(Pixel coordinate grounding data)
+-------+

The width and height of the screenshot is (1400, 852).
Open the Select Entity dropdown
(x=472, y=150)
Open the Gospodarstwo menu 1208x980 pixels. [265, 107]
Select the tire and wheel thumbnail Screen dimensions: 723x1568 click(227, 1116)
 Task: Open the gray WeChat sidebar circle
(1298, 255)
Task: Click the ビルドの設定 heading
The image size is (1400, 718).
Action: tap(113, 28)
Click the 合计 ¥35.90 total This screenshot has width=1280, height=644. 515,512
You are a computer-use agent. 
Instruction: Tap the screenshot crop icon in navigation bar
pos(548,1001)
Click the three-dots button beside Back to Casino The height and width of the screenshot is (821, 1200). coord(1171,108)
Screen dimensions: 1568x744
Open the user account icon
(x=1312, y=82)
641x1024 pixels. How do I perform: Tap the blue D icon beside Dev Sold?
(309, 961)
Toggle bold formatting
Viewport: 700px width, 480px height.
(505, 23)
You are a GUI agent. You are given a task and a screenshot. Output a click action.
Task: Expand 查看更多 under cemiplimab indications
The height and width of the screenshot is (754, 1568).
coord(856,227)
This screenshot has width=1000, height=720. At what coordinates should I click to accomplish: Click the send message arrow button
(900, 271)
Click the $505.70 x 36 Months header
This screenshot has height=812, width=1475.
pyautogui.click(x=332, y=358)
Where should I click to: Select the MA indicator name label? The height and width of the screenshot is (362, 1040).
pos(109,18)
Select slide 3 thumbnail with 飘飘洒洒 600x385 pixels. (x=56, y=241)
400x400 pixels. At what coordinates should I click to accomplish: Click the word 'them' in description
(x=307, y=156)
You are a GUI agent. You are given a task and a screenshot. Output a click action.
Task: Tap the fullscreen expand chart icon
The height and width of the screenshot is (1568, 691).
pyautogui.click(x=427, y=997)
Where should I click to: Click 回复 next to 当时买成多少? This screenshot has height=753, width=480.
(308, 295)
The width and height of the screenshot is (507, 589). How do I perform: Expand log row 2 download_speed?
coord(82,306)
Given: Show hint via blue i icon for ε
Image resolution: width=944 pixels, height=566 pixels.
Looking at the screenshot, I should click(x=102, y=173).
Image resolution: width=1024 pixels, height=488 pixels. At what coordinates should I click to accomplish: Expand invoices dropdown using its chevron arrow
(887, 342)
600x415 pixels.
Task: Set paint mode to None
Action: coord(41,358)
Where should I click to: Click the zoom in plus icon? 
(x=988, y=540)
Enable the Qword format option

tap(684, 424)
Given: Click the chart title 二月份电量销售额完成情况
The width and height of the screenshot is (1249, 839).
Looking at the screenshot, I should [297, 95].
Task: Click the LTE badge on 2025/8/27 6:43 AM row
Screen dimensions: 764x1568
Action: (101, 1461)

+-------+

AIM OF THE EXERCISE —
Extract every line from the one containing "Select slide 3" to the end of the entries, including both of those lines, exactly as given and with nothing added.

RESULT OF THE TASK —
Select slide 3 thumbnail with 飘飘洒洒 600x385 pixels. (x=56, y=241)
400x400 pixels. At what coordinates should I click to accomplish: Click the word 'them' in description
(x=307, y=156)
You are a GUI agent. You are given a task and a screenshot. Output a click action.
Task: Tap the fullscreen expand chart icon
The height and width of the screenshot is (1568, 691).
pyautogui.click(x=427, y=997)
Where should I click to: Click 回复 next to 当时买成多少? This screenshot has height=753, width=480.
(308, 295)
The width and height of the screenshot is (507, 589). How do I perform: Expand log row 2 download_speed?
coord(82,306)
Given: Show hint via blue i icon for ε
Image resolution: width=944 pixels, height=566 pixels.
Looking at the screenshot, I should click(x=102, y=173).
Image resolution: width=1024 pixels, height=488 pixels. At what coordinates should I click to accomplish: Expand invoices dropdown using its chevron arrow
(887, 342)
600x415 pixels.
Task: Set paint mode to None
Action: coord(41,358)
Where should I click to: Click the zoom in plus icon? 
(x=988, y=540)
Enable the Qword format option

tap(684, 424)
Given: Click the chart title 二月份电量销售额完成情况
The width and height of the screenshot is (1249, 839).
Looking at the screenshot, I should [297, 95].
Task: Click the LTE badge on 2025/8/27 6:43 AM row
Screen dimensions: 764x1568
Action: (101, 1461)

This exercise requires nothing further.